Let assume that someone built a Cryptographic Quantum Computer (CQC) that specially can run Grover's algorithm. Grover's algorithm is asymptotically optimal that is one needs $\mathcal{O}(\sqrt{n})$-time for the $n$ bit security for pre-image attack or key search. That is one have 128-bit security from from 256-bit key space. This is the advertisement of the Grover' algorithm yes it has $\mathcal{O}(\log{n})$-space, however, this is not enough.
What generally missing is the $\mathcal{O}(\sqrt{n})$ call of the Grover's algorithm, consider that you want to break 128-bit then you need to run the Grover's algorithm $2^{64}$-time. If we assume that you can execute one Grover's algorithm in a machine in one nono seconds then you need $\approx 585$ years to find the key. This is quite optimistic in the sense that one can prepare a QCQ in one nano second.
Grover's Algorithm, like classical algorithm can be parallelized, too. Well, interestingly, for $k$ parallel Grover we don't have quadratic increase, we have $\sqrt{k}$ speed up. This doesn't scale up well.
This is all about the Grover's, now there is another work from Brassard et al. for hash functions for collision finding, has $\mathcal{O}(\sqrt[3]{2^{256}})$-time and $\approx \mathcal{O}(2^{85})$-space. That has still in the asymptotically optimal and this time we have 128-bit security from 384-bit hash function with $2^{128}$-space requirements.

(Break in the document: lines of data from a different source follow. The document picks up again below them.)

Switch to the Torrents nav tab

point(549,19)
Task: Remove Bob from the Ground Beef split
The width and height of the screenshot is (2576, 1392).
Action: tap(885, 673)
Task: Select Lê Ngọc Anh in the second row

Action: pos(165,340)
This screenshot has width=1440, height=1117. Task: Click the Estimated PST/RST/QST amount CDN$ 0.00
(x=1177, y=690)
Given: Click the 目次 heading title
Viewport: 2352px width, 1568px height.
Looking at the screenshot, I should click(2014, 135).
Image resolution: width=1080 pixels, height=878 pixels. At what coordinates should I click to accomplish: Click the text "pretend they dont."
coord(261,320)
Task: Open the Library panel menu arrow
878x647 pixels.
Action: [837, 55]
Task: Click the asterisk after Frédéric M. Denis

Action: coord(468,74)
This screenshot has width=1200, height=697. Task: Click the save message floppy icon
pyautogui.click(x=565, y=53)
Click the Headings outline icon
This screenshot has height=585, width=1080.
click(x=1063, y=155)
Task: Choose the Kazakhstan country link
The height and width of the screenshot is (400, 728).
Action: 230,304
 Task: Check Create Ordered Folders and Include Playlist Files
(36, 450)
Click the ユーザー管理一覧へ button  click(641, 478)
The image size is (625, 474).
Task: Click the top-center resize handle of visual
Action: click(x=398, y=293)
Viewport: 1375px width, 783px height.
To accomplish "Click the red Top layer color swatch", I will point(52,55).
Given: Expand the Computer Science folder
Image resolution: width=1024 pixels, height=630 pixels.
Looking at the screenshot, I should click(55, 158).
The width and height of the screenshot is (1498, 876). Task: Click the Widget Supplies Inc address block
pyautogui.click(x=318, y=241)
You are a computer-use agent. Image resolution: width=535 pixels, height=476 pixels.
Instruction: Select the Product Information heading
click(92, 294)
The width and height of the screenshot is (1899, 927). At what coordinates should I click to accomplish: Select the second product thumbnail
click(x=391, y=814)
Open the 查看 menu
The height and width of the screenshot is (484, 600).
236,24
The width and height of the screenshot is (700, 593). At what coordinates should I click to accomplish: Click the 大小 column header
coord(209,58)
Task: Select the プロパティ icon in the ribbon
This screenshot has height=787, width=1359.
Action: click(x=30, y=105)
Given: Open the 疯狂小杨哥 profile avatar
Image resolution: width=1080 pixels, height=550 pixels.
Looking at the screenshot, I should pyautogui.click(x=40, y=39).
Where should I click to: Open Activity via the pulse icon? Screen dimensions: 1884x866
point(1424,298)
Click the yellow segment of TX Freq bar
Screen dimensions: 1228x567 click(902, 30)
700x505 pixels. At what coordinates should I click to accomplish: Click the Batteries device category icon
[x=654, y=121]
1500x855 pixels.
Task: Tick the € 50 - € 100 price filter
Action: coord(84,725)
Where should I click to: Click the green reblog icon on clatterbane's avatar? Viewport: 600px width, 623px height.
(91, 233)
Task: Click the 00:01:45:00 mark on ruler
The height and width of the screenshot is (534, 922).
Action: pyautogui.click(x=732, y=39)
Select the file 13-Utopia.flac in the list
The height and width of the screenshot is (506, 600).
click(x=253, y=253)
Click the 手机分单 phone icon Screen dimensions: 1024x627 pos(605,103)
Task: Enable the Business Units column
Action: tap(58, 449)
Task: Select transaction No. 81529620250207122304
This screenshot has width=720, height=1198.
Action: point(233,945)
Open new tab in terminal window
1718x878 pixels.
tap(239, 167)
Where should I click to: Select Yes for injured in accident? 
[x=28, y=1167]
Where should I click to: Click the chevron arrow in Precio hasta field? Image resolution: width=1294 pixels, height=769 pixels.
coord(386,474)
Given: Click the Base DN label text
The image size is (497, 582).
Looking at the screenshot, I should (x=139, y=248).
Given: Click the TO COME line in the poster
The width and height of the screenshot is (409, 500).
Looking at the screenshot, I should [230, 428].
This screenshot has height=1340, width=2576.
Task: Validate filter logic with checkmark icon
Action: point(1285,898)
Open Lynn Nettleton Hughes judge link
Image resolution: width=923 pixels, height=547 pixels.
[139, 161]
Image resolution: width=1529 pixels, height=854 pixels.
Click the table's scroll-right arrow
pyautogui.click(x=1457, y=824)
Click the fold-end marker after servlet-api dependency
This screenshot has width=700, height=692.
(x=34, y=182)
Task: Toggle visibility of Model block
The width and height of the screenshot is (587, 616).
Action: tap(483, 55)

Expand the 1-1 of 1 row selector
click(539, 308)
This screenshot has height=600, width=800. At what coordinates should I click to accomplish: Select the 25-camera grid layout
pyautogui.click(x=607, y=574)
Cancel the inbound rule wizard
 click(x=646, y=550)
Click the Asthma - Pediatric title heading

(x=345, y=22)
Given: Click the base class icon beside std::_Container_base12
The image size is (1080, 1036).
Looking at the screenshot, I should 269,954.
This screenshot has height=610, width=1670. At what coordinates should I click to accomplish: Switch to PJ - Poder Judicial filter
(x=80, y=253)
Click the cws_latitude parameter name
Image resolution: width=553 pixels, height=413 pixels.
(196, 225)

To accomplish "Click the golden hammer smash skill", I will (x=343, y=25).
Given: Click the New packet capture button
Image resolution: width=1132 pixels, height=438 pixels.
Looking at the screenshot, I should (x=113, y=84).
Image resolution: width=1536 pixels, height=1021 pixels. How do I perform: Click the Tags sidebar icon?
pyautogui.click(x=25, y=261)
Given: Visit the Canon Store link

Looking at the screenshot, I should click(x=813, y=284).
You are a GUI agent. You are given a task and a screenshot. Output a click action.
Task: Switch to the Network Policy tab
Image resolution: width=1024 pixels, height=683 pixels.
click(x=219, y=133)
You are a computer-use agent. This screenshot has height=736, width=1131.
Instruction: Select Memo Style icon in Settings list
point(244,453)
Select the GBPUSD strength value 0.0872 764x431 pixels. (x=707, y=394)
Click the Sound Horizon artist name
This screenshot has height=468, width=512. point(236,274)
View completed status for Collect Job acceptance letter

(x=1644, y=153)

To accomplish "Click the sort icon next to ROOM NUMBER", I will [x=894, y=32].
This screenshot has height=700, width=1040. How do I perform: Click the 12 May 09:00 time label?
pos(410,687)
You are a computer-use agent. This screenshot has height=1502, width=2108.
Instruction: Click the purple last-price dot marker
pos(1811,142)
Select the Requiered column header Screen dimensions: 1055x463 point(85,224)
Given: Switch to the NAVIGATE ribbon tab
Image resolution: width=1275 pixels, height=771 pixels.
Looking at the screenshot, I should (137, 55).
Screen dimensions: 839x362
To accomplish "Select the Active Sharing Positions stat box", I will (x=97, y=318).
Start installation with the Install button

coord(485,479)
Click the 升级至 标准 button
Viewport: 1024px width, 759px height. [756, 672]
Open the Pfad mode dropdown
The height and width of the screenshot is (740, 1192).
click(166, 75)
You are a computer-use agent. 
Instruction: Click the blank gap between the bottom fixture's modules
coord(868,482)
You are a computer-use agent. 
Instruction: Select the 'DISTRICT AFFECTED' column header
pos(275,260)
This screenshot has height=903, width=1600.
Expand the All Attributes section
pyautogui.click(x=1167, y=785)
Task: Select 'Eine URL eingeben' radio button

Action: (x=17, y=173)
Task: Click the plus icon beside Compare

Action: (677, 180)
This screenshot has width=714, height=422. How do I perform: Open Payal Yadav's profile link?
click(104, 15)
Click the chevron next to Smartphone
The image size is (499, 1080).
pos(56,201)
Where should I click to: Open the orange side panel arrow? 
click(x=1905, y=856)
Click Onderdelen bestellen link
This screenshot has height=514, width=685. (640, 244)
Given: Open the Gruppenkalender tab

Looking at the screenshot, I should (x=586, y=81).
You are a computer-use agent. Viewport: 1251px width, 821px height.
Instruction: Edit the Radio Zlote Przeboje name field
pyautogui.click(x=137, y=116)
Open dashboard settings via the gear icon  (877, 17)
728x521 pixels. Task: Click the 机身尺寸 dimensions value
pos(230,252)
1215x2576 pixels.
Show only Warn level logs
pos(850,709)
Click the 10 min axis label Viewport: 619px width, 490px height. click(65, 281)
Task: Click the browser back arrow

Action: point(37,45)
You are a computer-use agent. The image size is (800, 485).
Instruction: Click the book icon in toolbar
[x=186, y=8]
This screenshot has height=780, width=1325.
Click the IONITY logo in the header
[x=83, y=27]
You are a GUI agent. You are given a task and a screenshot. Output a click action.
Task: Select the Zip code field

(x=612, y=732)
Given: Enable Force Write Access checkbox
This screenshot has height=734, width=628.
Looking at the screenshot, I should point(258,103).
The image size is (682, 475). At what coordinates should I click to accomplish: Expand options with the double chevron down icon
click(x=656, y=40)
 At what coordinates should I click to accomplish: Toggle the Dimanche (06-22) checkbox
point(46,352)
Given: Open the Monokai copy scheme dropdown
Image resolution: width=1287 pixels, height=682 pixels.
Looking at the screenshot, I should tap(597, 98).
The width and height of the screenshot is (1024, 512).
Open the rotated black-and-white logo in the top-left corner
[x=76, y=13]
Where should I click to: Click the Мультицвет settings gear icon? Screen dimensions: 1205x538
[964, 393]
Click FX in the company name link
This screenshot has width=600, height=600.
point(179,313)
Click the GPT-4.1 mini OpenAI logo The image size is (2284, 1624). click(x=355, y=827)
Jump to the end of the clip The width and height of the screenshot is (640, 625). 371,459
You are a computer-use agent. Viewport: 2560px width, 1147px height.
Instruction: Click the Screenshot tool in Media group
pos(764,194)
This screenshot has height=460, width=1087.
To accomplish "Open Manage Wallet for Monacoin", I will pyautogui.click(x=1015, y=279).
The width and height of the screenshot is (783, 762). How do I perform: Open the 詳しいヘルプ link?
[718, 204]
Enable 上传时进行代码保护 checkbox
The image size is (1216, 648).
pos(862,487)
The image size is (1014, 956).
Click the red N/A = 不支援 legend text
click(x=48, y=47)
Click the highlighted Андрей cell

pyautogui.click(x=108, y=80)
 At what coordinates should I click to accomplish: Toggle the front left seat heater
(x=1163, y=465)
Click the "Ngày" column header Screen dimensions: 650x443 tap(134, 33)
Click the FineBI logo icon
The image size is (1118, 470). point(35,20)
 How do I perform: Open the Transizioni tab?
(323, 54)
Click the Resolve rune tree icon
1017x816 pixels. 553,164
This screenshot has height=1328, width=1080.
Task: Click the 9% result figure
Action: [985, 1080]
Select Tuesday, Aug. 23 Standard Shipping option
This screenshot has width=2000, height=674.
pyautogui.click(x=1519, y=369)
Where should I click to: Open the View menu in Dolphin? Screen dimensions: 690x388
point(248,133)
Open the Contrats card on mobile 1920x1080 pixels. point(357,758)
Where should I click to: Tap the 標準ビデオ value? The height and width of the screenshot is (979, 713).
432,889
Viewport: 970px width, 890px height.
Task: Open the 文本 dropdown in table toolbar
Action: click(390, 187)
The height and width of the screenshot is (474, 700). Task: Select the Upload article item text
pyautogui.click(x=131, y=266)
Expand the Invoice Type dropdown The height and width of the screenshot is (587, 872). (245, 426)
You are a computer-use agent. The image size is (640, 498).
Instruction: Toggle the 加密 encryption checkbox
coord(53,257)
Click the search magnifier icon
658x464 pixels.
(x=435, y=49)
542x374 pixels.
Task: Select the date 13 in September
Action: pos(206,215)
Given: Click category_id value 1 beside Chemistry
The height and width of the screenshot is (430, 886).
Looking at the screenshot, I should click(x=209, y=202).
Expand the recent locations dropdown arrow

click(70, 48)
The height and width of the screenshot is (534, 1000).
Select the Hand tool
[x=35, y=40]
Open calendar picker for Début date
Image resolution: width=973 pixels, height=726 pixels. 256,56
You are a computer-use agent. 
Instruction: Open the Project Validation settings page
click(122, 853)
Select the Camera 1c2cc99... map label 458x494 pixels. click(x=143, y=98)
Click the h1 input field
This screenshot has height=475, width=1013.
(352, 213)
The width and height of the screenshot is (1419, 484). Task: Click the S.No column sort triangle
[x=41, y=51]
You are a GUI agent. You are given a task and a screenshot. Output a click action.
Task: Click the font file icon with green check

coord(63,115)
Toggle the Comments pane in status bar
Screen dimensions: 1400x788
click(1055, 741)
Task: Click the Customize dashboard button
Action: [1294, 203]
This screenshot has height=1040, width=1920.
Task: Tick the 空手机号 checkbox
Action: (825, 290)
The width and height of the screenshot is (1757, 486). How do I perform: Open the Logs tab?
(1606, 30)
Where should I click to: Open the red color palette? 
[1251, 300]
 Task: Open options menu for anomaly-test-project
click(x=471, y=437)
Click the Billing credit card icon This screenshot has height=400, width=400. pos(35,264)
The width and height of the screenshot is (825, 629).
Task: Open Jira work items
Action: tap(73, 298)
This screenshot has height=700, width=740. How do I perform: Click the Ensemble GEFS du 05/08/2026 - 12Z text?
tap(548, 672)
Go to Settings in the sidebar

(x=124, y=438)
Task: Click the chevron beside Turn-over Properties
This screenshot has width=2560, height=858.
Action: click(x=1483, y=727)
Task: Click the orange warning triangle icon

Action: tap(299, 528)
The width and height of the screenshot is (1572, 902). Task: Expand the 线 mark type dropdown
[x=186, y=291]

With these we can argue that even 256-bit hash functions and even 128-bit block cipher are safe fro CQC. A more realistic calculation made from
Keeping the detail to the article, let stick the NIST and assume that we need $384$-bit hash function against CQC to have 128-bit collision resistance, the pre-image resistance is $192$-bit .
If we use 256-bit HKDF it will have 128-bit CQC pre-image resistance. This means that the 256-bit hash will enough.
Since TLS 1.3 simplified almost everything;
The Hash function used by Transcript-Hash and HKDF is the cipher suite hash algorithm.
The meaningful explanation is SHA-384 is chosen to have 128-bit collision resistance that fits 128-bit resistance of the AES-256. In a simplified manner one can say that AES_256_GCM_SHA384
has 128-bit security against Quantum adversaries.